__WHAT THE EXERCISE ASKS__
The records below are to be transcribed in full, exactly as given.

RECORDS FOR THE TASK section start

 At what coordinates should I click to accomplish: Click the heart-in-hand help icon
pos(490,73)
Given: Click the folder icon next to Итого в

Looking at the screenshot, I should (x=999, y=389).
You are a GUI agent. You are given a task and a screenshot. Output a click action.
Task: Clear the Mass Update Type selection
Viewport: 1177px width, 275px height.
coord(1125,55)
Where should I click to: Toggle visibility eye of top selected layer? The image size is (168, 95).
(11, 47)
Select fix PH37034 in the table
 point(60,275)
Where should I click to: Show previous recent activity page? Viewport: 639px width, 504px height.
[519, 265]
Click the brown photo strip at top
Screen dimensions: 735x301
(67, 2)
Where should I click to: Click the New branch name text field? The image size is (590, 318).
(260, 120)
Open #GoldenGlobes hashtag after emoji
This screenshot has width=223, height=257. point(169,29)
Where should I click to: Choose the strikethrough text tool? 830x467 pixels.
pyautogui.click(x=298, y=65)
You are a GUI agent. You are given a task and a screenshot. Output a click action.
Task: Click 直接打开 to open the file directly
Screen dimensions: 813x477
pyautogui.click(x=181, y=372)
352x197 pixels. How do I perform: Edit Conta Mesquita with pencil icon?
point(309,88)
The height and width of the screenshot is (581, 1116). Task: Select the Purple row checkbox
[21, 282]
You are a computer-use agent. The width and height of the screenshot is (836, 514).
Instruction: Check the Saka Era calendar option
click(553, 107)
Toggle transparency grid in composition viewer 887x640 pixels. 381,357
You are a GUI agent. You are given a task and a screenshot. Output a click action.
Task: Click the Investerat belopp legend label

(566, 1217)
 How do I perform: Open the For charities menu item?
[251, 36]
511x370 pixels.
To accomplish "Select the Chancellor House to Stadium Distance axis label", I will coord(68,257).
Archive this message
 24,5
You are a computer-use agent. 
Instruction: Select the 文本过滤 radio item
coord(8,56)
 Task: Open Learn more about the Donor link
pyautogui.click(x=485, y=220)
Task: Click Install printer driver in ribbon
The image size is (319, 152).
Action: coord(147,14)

RECORDS FOR THE TASK section end

__TASK OUTPUT__
 At what coordinates should I click to accomplish: Click the heart-in-hand help icon
pos(490,73)
Given: Click the folder icon next to Итого в

Looking at the screenshot, I should (x=999, y=389).
You are a GUI agent. You are given a task and a screenshot. Output a click action.
Task: Clear the Mass Update Type selection
Viewport: 1177px width, 275px height.
coord(1125,55)
Where should I click to: Toggle visibility eye of top selected layer? The image size is (168, 95).
(11, 47)
Select fix PH37034 in the table
 point(60,275)
Where should I click to: Show previous recent activity page? Viewport: 639px width, 504px height.
[519, 265]
Click the brown photo strip at top
Screen dimensions: 735x301
(67, 2)
Where should I click to: Click the New branch name text field? The image size is (590, 318).
(260, 120)
Open #GoldenGlobes hashtag after emoji
This screenshot has width=223, height=257. point(169,29)
Where should I click to: Choose the strikethrough text tool? 830x467 pixels.
pyautogui.click(x=298, y=65)
You are a GUI agent. You are given a task and a screenshot. Output a click action.
Task: Click 直接打开 to open the file directly
Screen dimensions: 813x477
pyautogui.click(x=181, y=372)
352x197 pixels. How do I perform: Edit Conta Mesquita with pencil icon?
point(309,88)
The height and width of the screenshot is (581, 1116). Task: Select the Purple row checkbox
[21, 282]
You are a computer-use agent. The width and height of the screenshot is (836, 514).
Instruction: Check the Saka Era calendar option
click(553, 107)
Toggle transparency grid in composition viewer 887x640 pixels. 381,357
You are a GUI agent. You are given a task and a screenshot. Output a click action.
Task: Click the Investerat belopp legend label

(566, 1217)
 How do I perform: Open the For charities menu item?
[251, 36]
511x370 pixels.
To accomplish "Select the Chancellor House to Stadium Distance axis label", I will coord(68,257).
Archive this message
 24,5
You are a computer-use agent. 
Instruction: Select the 文本过滤 radio item
coord(8,56)
 Task: Open Learn more about the Donor link
pyautogui.click(x=485, y=220)
Task: Click Install printer driver in ribbon
The image size is (319, 152).
Action: coord(147,14)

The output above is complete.